I bring up Mullah Goldwater and his terroristical firebrandy demogoguery not to slander the man but to portray him in a negative light designed to harm his public reputation. But I'm doing it in writing, so I think it's technically libel.
No, I mention him to illustrate what is to come for our cousins in the United Kingdom and as a warning for ourselves. We already know what happened in Tunisia, in Egypt, in Iran, Syria, Bahrain, Yemen... the police do something shocking and the people rise up. The tense stand-off leads to violence, perpetuating a brutal crackdown as a wounded and cornered regime lashes out. Only a few more dominoes need to fall before there's helicopter footage of a camel running through Piccadilly Circus.
We've already reached the point, just as we had in Egypt, where the government blames it all on social media, complete with threats to shut the whole messy business down. Because nothing good comes out of people talking to one another, ever.
The next step is clear: to blame the unrest on religious extremists and paid foreign agents. The strategy highlights a) the international fear of a government falling into the hands of a group motivated not by the good and pure motivations of the self-perpetuation of its own power or the economic exploitation of the global poor for the benefit of the few most likely to make generous contributions to the election fund but by something altogether sinister, like faith, and b) internal fear of dirty, dirty foreigners. In America, that means Mexicans. In the Arab Middle East, it means Jews. In London, it used to mean the Irish, but the world has changed so much, it's hard to say. Plus, that country is weird about foreigners. Sometimes they're the enemy and sometimes you invite them over to be the royal family. It's happened more than once.
I don't think we're getting a new royal family this time, though, so you can rubbish those thoughts about a new commemorative plate set. I'm up for looking at this from the perspective of the plight of the working poor, but really it just seems like alot of people being assholes. It doesn't quite have the same motivational and social purity of the Egypt thing.

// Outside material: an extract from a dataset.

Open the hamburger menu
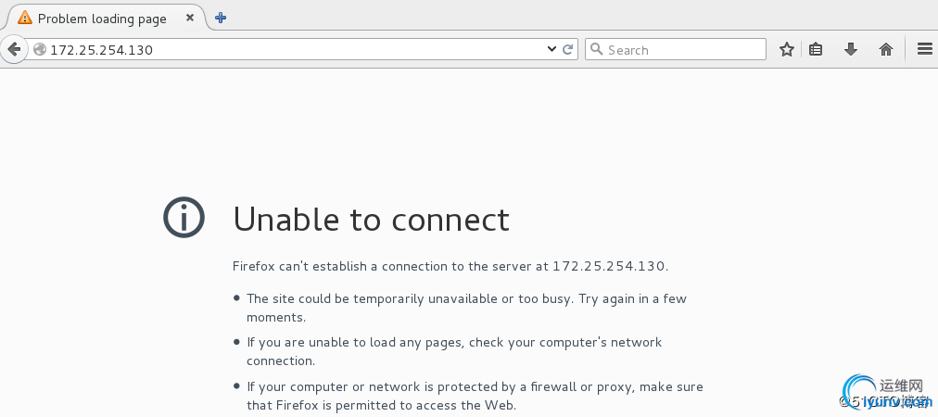pyautogui.click(x=925, y=50)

The complication here is that, if it were just people being assholes, if you clamp down on Twitter and Facebook and whatever else, it will be a government decision that shakes the Etch-a-Sketch and redraws from anarchy some expressions of genuine political discomfort. Although, granted, drawn in a bland grayscale monochrome and with no curvy edges.
Freedom of expression isn't regarded as the unsullied family virgin everywhere as it is in the United States, the besmirching of whose virtue is an act admitting all levels of retaliation up to and including global thermonuclear war. Europeans have a more knotty sort of history with these ideas complicated by a thousand-year headstart of emergency responses and legal precedents. She can stand the occasional smirching and who knows, maybe it will keep her from being such a sanctimonious buzzkill who cries at the banal crassness of your typical PG-13 fare. Europeans, I've always thought, were far less prone to hysteria in matters of speech.
So something like the proscription of expression can happen there in the face of a genuine national emergency because it seems reasonable that justice should be done, even at the price of some liberty.
But that's where they run afoul of Mushroom Cloud Goldwater and his Holy Word Commados. It can happen in Britain, where the language is named after them, so they feel like even if they cut some of it out, it's still going to be around. Over here, no. Over here we can't give one inch. The opposite side of the forms at the DMV are already in Spanish. The next step is Ramadan dinner at the White House. Not on our watch, man.